─── Material to process
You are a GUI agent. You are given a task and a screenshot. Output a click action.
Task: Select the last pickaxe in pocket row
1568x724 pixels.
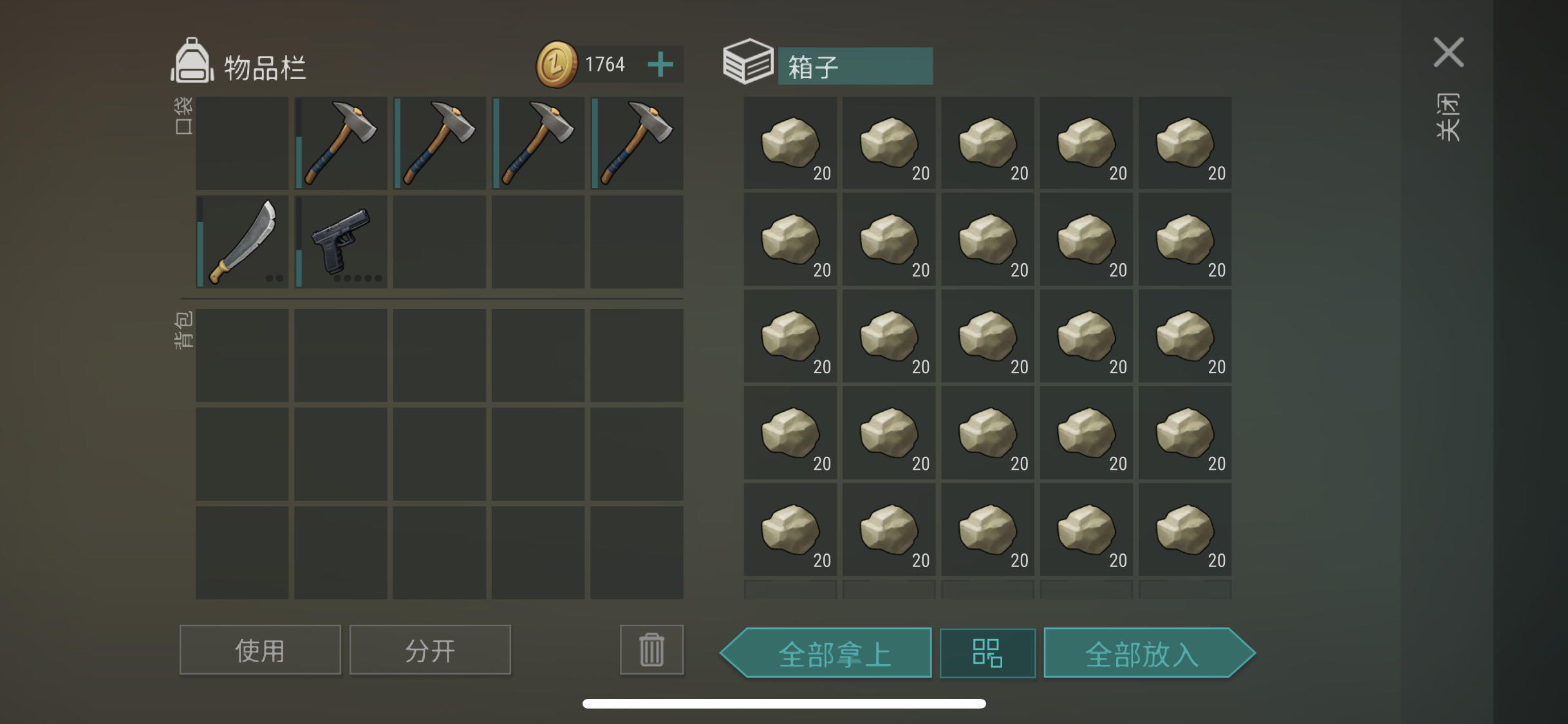pyautogui.click(x=637, y=143)
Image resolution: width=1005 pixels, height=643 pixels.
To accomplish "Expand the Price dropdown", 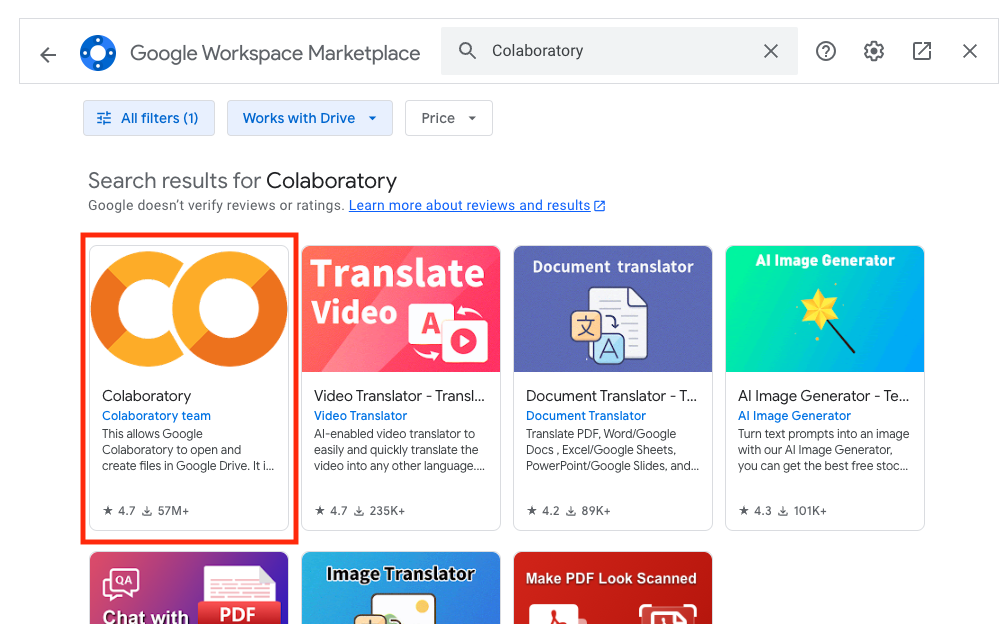I will 449,118.
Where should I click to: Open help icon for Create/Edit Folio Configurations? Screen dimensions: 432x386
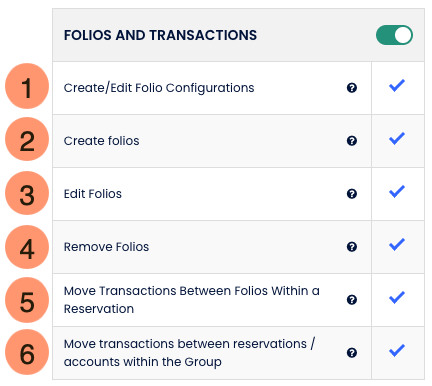tap(352, 88)
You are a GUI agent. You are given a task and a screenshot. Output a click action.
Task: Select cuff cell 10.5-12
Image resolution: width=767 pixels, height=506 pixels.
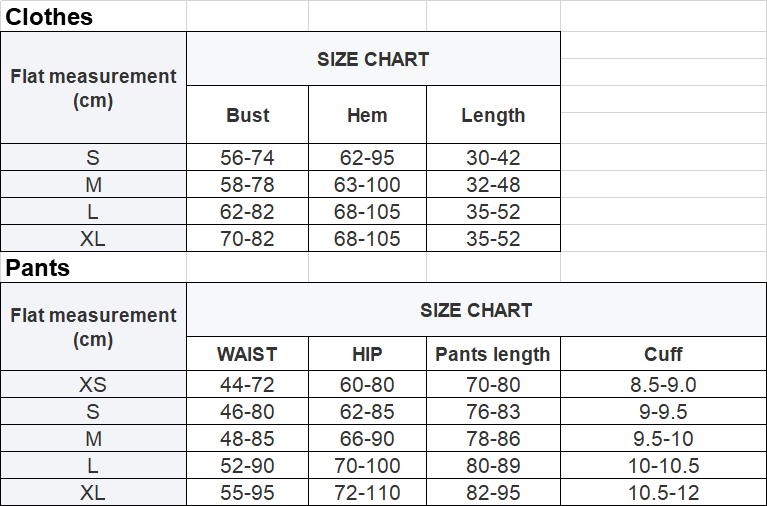coord(663,492)
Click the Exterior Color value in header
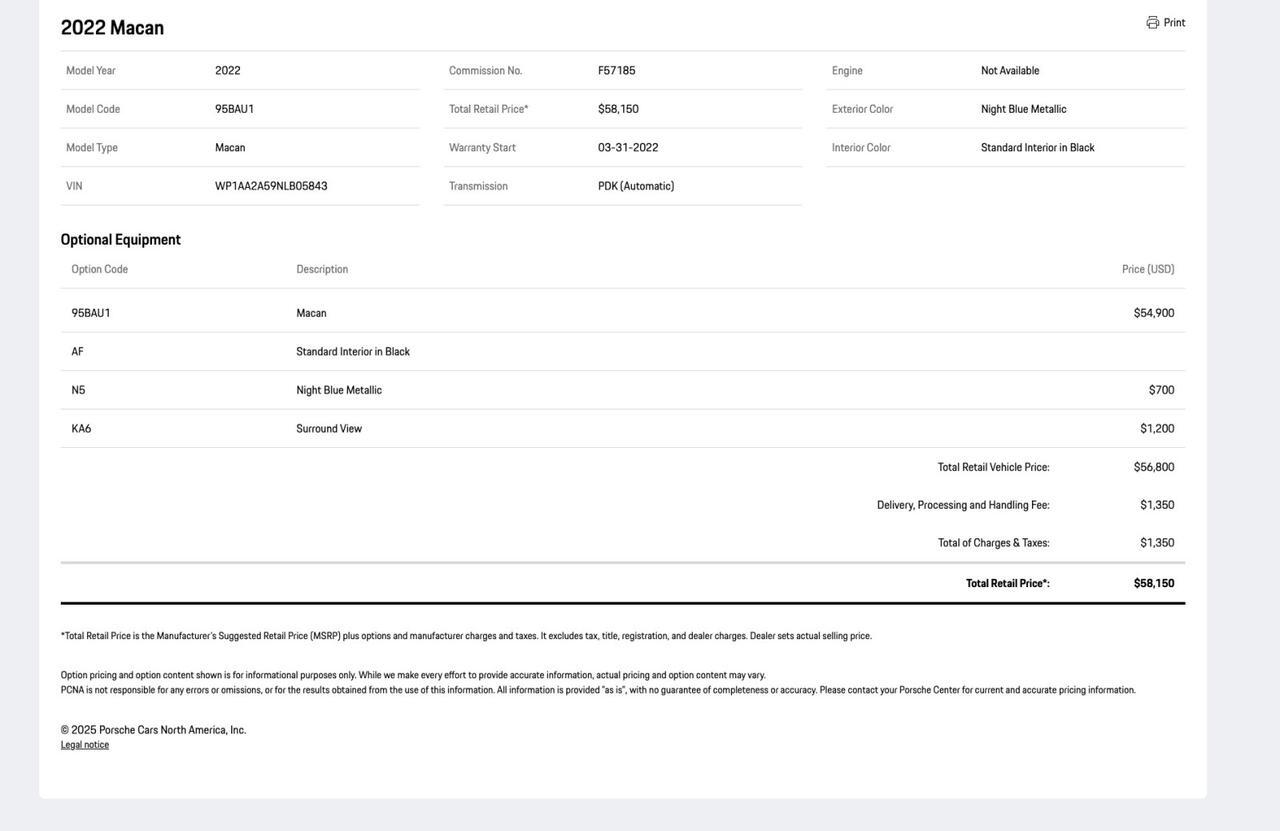 point(1023,109)
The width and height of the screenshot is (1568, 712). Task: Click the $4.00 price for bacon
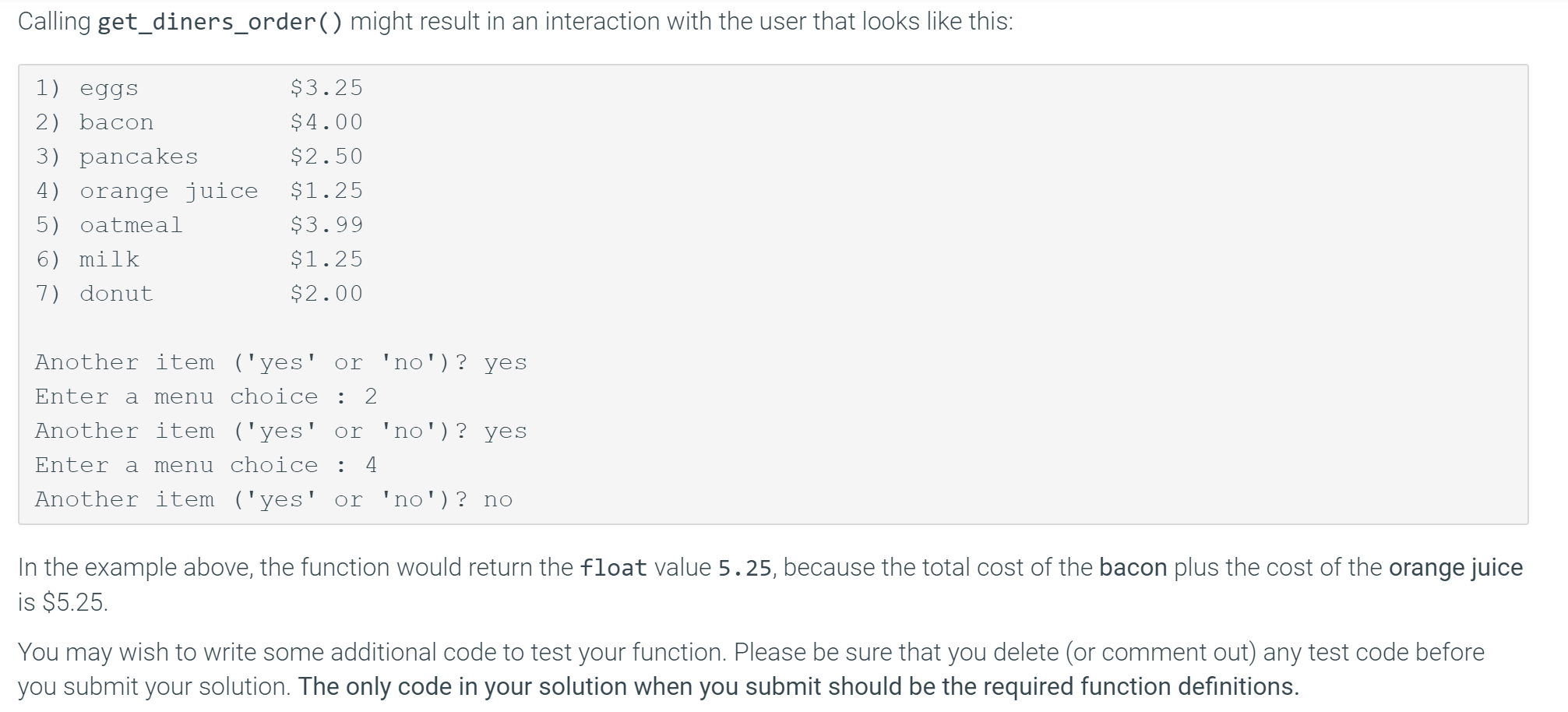pos(326,122)
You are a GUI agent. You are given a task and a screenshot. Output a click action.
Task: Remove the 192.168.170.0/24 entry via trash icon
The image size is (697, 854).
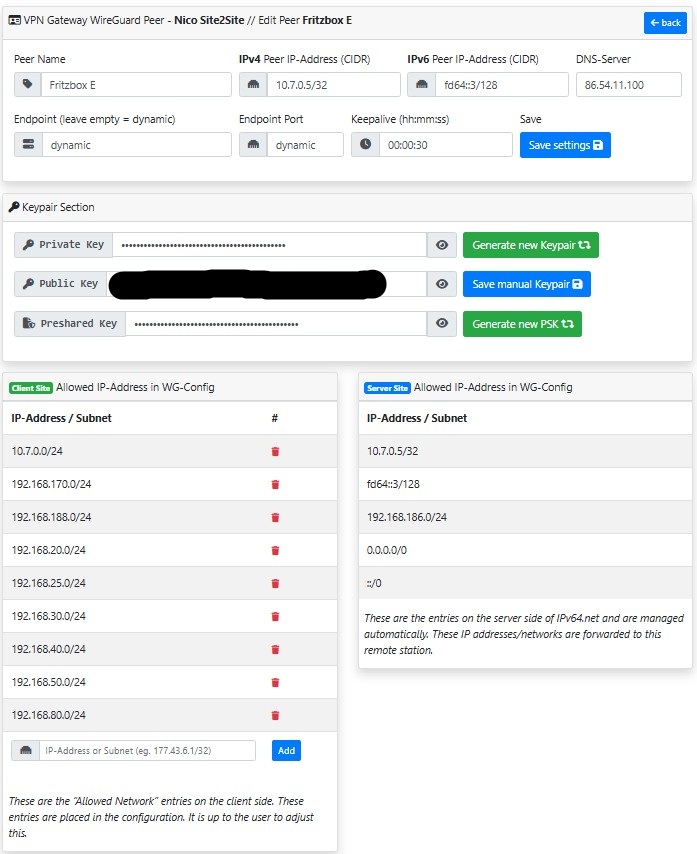pyautogui.click(x=275, y=485)
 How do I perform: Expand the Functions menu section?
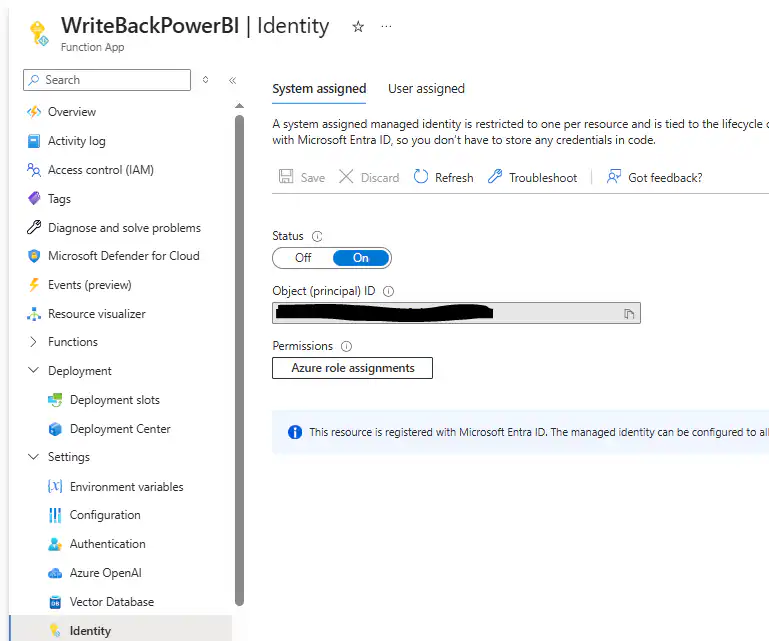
──────
Which lines of the listing contain the word "Select"? Copy each of them.

● Response to this task:
Task: Select the last pickaxe in pocket row
Task: Select cuff cell 10.5-12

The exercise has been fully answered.